▶ TASK REQUIREMENTS: From the records below, transcribe exactly the lines that begin at the line with "Select the Bloomeffects" and end at the line with "This screenshot has width=236, height=416.", both included.

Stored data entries
• • •

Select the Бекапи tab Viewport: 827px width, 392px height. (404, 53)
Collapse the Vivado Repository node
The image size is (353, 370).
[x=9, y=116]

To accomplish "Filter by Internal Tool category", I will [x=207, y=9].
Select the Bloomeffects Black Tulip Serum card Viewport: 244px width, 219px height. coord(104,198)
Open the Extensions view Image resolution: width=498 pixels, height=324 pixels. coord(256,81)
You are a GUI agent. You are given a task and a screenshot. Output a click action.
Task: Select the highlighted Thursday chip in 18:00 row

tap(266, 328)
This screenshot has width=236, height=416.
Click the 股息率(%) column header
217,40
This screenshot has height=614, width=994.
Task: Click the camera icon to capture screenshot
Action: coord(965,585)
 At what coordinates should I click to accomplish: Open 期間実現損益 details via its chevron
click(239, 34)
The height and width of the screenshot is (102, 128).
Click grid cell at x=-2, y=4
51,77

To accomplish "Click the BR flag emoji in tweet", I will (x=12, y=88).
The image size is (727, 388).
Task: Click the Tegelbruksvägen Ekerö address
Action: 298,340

• • •

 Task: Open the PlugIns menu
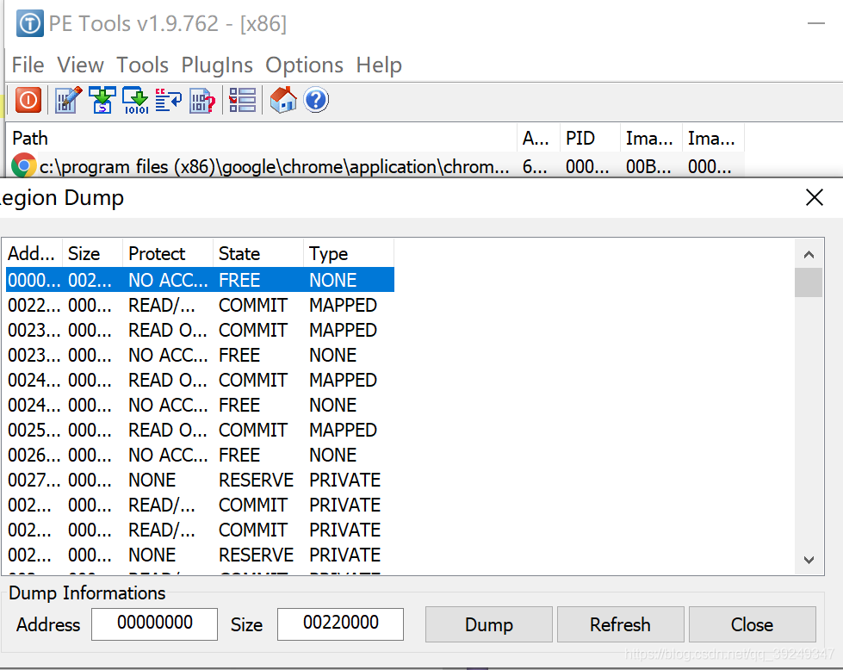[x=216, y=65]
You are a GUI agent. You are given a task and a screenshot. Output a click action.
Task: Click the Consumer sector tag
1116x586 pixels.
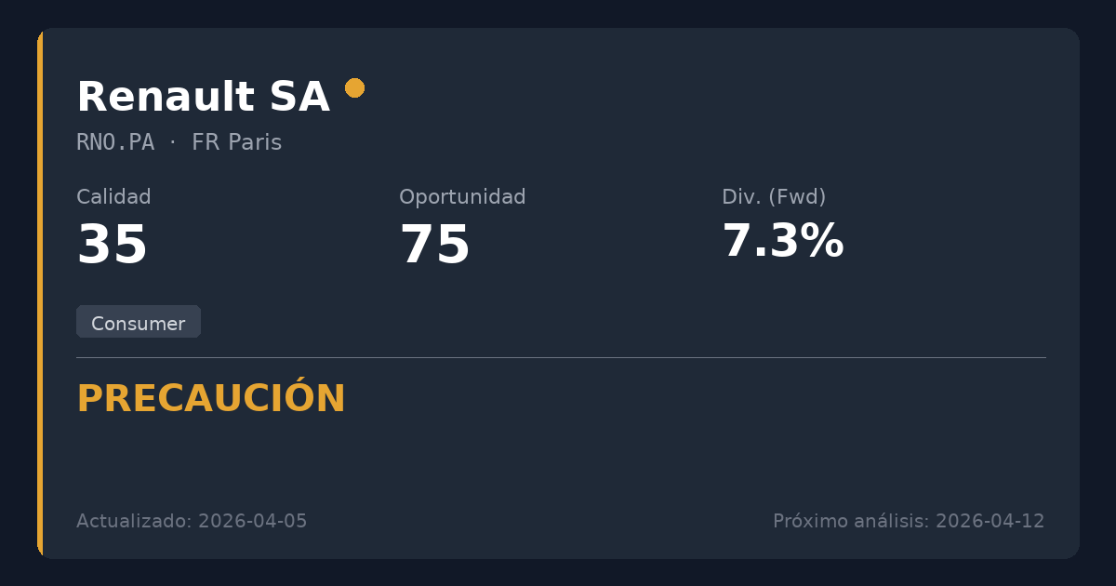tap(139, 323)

• • •

▶ RESPONSE BOX:
Select the Bloomeffects Black Tulip Serum card Viewport: 244px width, 219px height. coord(104,198)
Open the Extensions view Image resolution: width=498 pixels, height=324 pixels. coord(256,81)
You are a GUI agent. You are given a task and a screenshot. Output a click action.
Task: Select the highlighted Thursday chip in 18:00 row

tap(266, 328)
This screenshot has width=236, height=416.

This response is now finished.